Oakland A’s Uses Stats to Change Baseball
Beane recounted the story of how the A’s used statistics to upend the conventional wisdom about the kind of players that made up a winning baseball team.
The A’s had one of baseball’s highest payrolls in 1992 and had gone to the World Series three straight years, from 1988 through 1990, winning the title in 1989. At the time, Beane said, there was a direct correlation between payroll and how many games a team won. However, in the 1990s, Beane said, teams in large markets like New York started to create their own local cable networks and keep more revenue for themselves, widening the gap in baseball between the haves and the have-nots.
Also, team owners gave a lot of credence to the views of those who had played the game, and often hired them to help run teams as general managers, Beane said. Teams also did not go bankrupt — if they lost 100 games in a 162-game season, they would start over next year, breeding complacency.
Beane had been reading the work of Bill James and other proponents of sabermetrics, which studies baseball statistics empirically. One of the best business decisions Beane said he made after becoming general manager of the team in 1997 was hiring Harvard-educated statistician Paul DePodesta to be his assistant. “I wanted somebody who could make sense of all of this data, perform statistics” Beane said. “Simply put, someone who enjoyed doing math.”
The move was criticized by fans, Beane said, because traditionally players had been evaluated by those who had played the game. “We were going to basically turn a baseball team into a mathematical formula,” he said.
Lewis approached Beane and DePodesta in 2002 to write a newspaper article for The New York Times about their approach. Lewis visited them in Phoenix that year for the A’s spring training and told them he knew what they were doing: “You’re arbitraging the mispricing of baseball player skills.”
Lewis was right, Beane said. In a crude way, Beane and DePodesta were trying to mimic what Wall Street’s quantitative hedge funds were doing, only with baseball statistics. Beane and DePodesta put a premium on players with statistics that correlated with run production and winning, like high on-base percentages. Those stats translated more into wins than traditional stats like batting average. However, players with high on-base percentages did not often look like they would be successful players. The A’s took them anyway because their skills were undervalued and they could be acquired cheaply.
The approach worked. In 2002, the A’s won the American League West division and had a 20-game winning streak, setting what was then an American League record.
Lewis spent months embedded with the A’s, telling Beane and DePodesta that he was going to write a magazine article and needed more time. He later told them he was actually going to write a book, which became a best seller.

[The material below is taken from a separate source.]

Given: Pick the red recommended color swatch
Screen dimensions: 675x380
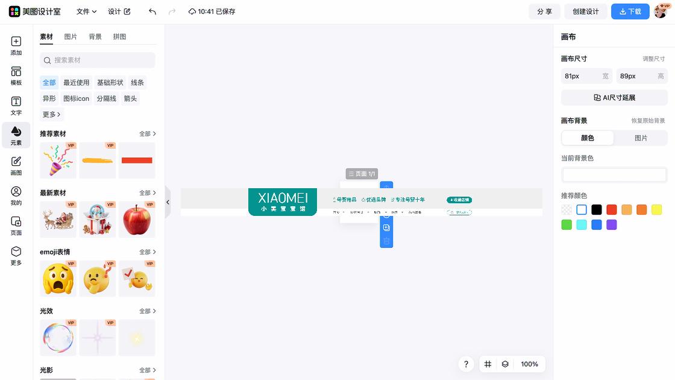Looking at the screenshot, I should pos(612,210).
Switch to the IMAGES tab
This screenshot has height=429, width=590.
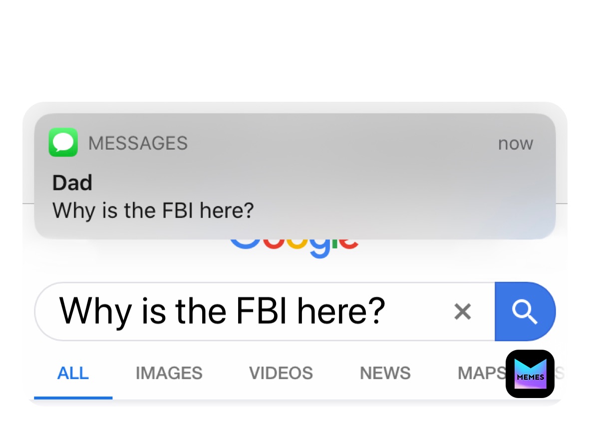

“We didn’t invent anything,” Beane said. “We just basically took ideas, but because the culture we were in was so insulated, nobody was willing to use the ideas of Bill James. We basically just copied what Bill James said. He created a manual to run a baseball team.”
Since baseball statistics were not proprietary information, many other teams emulated Beane’s approach, and the A’s advantage over its rivals evaporated quickly.
However, the A’s have been among the most efficient winners in baseball under Beane. Between 1999 and 2016, the A’s won 1,547 games, among the most in baseball, according to Baseball Reference, (the New York Yankees won 1,690). However, each Yankees win costs $2 million on average, according to Beane, based on the team’s payroll, whereas each A’s win costs just $760,000.
“I love the challenges we have,” Beane said. “There’s 30 baseball teams. We’re not all the same. Some have more than others in terms of revenue, which also creates a really stimulating platform to try something unique, something different. If we did things exactly the way some of our bigger market teams did, we were destined to fail.”